L’approche proposée n’est pas exempte de risques : parfois, en voulant simplifier, on complexifie les choses. Bien qu’il ne s’agisse pas, heureusement, d’une réforme « terrain », il demeure qu’au ministère, c’est un gros changement, notamment dans les liens hiérarchiques entre tous les dirigeants d’établissements et le ministère lui-même.
Un risque évident, c’est que les mandats ne soient pas assez clairs pour permettre un fonctionnement harmonieux entre le « ministère » et « Santé-Québec », créant de la confusion, des tensions et même des luttes de pouvoir néfastes. À cet égard, il est difficile d’anticiper, on devra suivre le tout de près.
C’est le lot des nouvelles structures : même si on veut faire plus simple, ça peut devenir encore plus compliqué, surtout si le ministère n’abandonne pas sa volonté de contrôler ce qui se passe sur le terrain… où sont les électeurs, il faut se rappeler. Ça implique que les orientations soient claires… et que ce soient de bonnes !
Le ministre, qui continuera d’être interpellé régulièrement sur des problèmes très concrets, comme l’attente à l’urgence, les délais des chirurgies, les difficultés d’accès à un médecin de famille, les erreurs cliniques ayant des conséquences, tous des sujets chargés du point de vue politique, pourra-t-il vraiment résister à la tentation de garder la mainmise sur les opérations, alors qu’il en sera imputable ? Cela reste à voir.
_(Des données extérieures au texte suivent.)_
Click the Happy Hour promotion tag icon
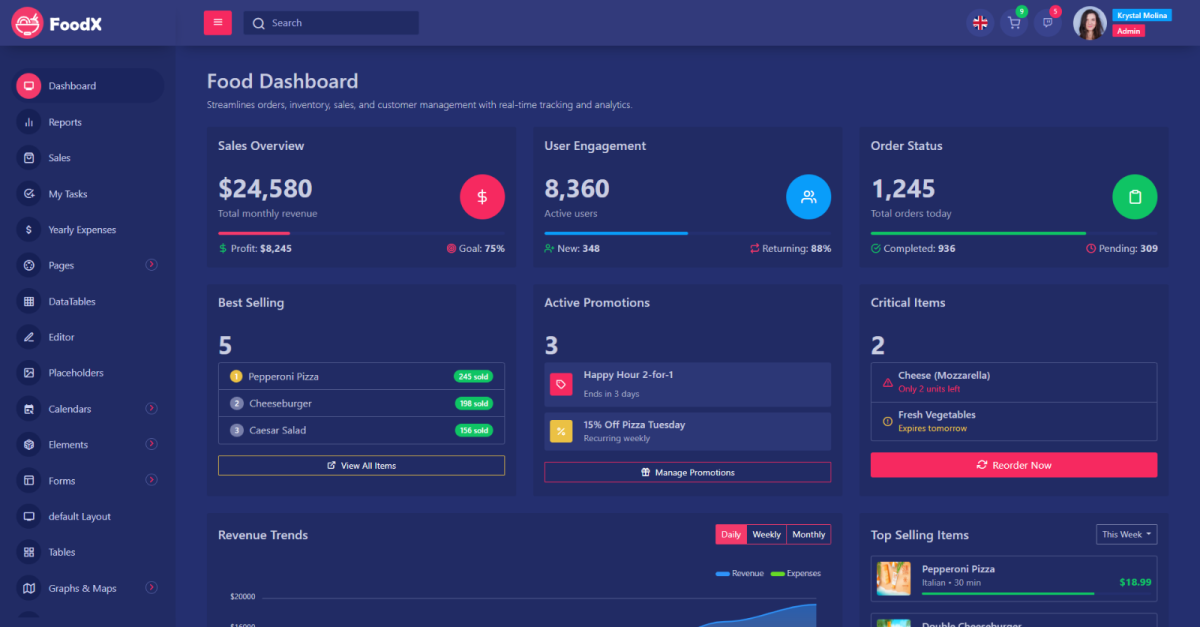tap(561, 384)
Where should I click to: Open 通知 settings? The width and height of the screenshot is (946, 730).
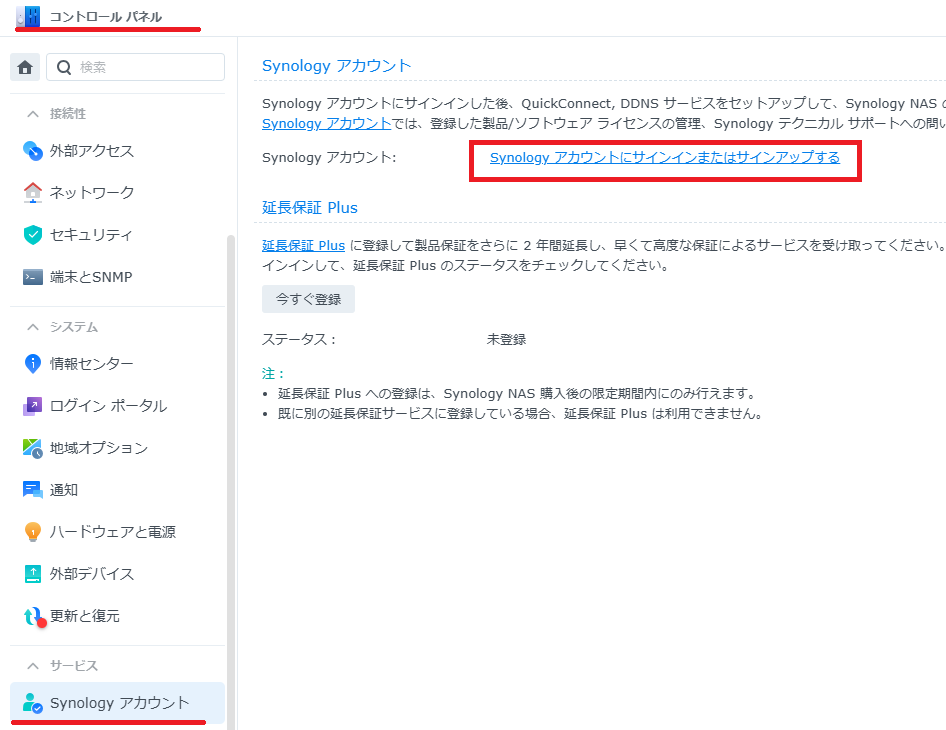pyautogui.click(x=64, y=490)
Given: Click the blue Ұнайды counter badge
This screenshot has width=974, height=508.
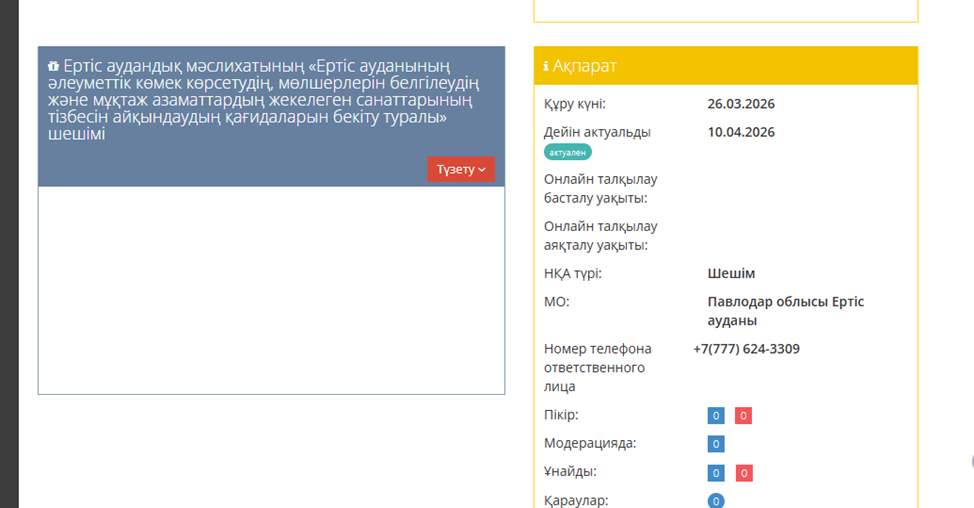Looking at the screenshot, I should (x=716, y=473).
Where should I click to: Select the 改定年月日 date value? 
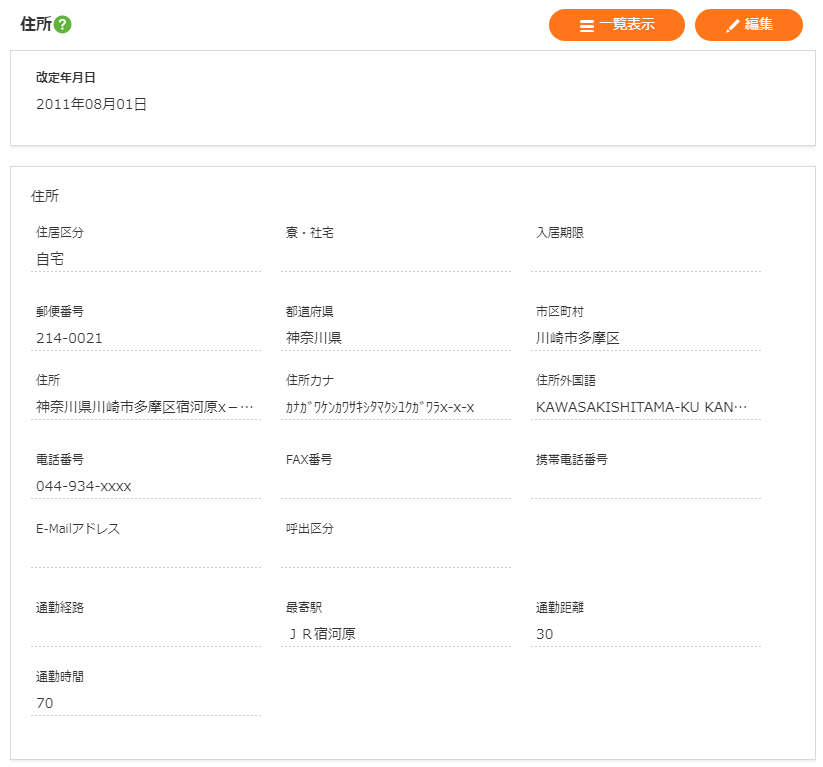click(x=92, y=104)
Comme ces idées ou d’autres similaires sont dans l’air depuis longtemps, et comme la CAQ formera probablement le prochain gouvernement, j’ai l’impression que les changements auront lieu, de sorte qu’en 2023, on pourra juger des effets.
En espérant qu’on en tirera quelque chose de positif, qui aille dans le sens des réformes que souhaite entreprendre le ministre Christian Dubé.